I can’t explain why, but this week I started reminiscing about one the comic book stores from my past. It’s not the first comic book store that I ever frequented; that would be Fantasy Comics. Fantasy Comics is still up and running and it’s some place that I make sure that I visit whenever I’m back home.
No, the comic book store that I was thinking about was Captain Spiffy’s.
Captain Spiffy’s holds a special place in my heart. I’ve got so many fond memories of that store and it’s been gone for years. But Captain Spiffy played a huge part in my evolution as a comic book reader.
For instance Captain Spiffy’s was where I first ventured into big event comics. It’s where I picked up the debuts of Cyborg Superman, Superboy, Steel and The Eradicator during the Reign of the Supermen storyline.

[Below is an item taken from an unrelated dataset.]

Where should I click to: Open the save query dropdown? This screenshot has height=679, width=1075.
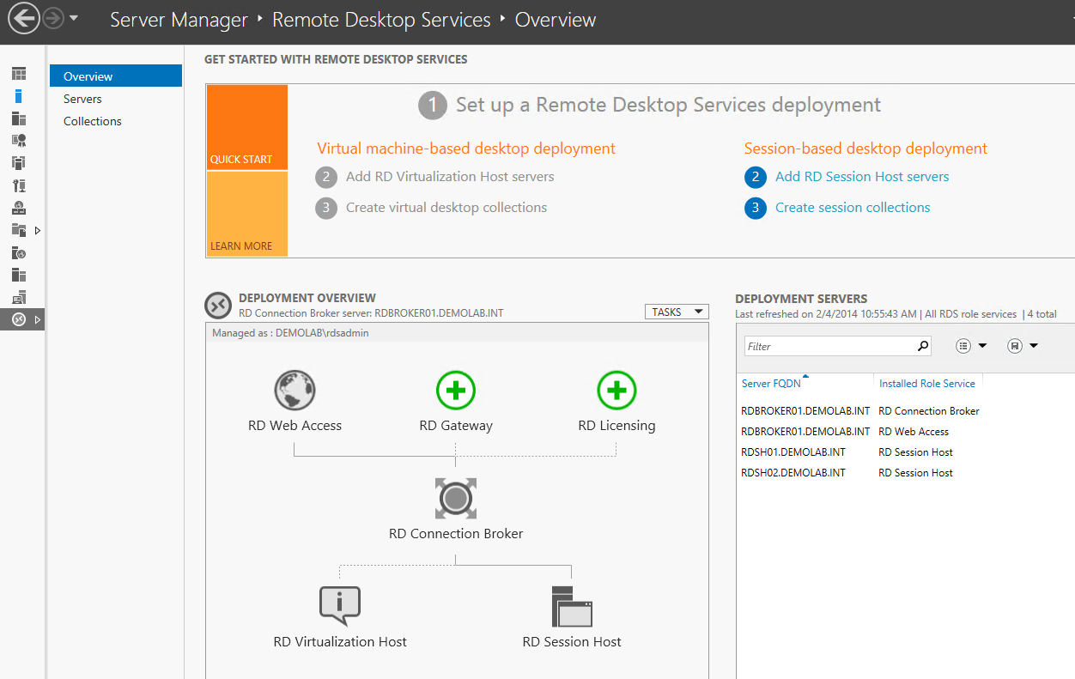coord(1023,346)
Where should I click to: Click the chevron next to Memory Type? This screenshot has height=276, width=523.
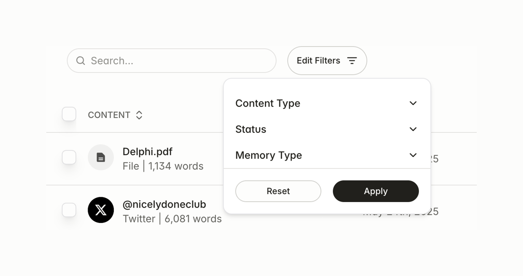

Those heavy stock covers with the Superman symbol cut out.
I got those four issues and brought them back to school with me. Everyone was so excited to see who was behind those covers, who was trying to replace Superman. Of course this was before the internet and before Previews as a part of the comic book experience. We literally had no idea what to expect behind those covers.
We did the same thing with Knightfall. When Az-Bats made his debut in the new armor, everyone at school went crazy.

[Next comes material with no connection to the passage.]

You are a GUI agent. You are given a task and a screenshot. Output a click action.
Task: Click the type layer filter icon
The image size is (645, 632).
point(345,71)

There was a similar excitement behind the launch of the Milestone books. I’d seen the house ads for the books in the DC books and I was really looking forward to those books. And while the line was called Milestone, they could have been called by the name of another DC imprint; Impact.
The impact those Milestone books had on myself and my friends was impossible to measure. First off, we were getting in on the ground floor of a new universe. But most importantly, we saw characters, heroes and villains, who looked like us. And again, those books were purchased at Captain Spiffy’s.
Because Captain Spiffy’s was centrally located, on the campus of the University of Arizona, it was an easy place to pop in and pick something up. That’s how I stumbled upon Starman.
I’d seen Starman on the stands before. The covers looked pretty cool, like a cross between the cover of a Vertigo book and that of a mainstream DC title. I’d seen Tony Harris’ work before in an issue of Green Lantern Corp Quarterly and I really liked it.
But one day I pop into Captain Spiffy’s looking to spend some money. I’ve got extra money burning a hole in my pocket and decided to venture outside of my comfort zone. I see Starman Secret Files & Origins and I think “what the hell?”
That book completely opened up my horizons on comic books. Because of Starman, I a) wasn’t afraid to try a comic that didn’t feature a costume b) was willing to try to catch up on a book that I hadn’t caught from #1 and c) learned that trying something new could reap great rewards.
I devoured that Secret Files & Origins and quickly went back to Captain Spiffy’s to pick up every issue of Starman they had (I think I managed to cop #41-44, a few issues in the 30’s and maybe 27 or 28.) I did mange to track down all previous issues and of course signed up for subsequent ones as well.
To me, Captain Spiffy’s symbolized everything great about comics in the 90’s. It was a fun to place to visit and because it was at the U of A, it felt cooler and older. And I just went there for comics. Captain Spiffy’s also offered classes on comic art, an art gallery and they supported local artists, comic and otherwise.
Captain Spiffy’s was a special place.
I don’t know what happened to Captain Spiffy’s. I don’t know why it closed; it’d left for school by then. All know is that one summer I came home and it was no longer there.
But even though it’s gone, I’ve still got my memories.
Well, it’s Wednesday, you should go out and pick up some new comics from your local comic shop.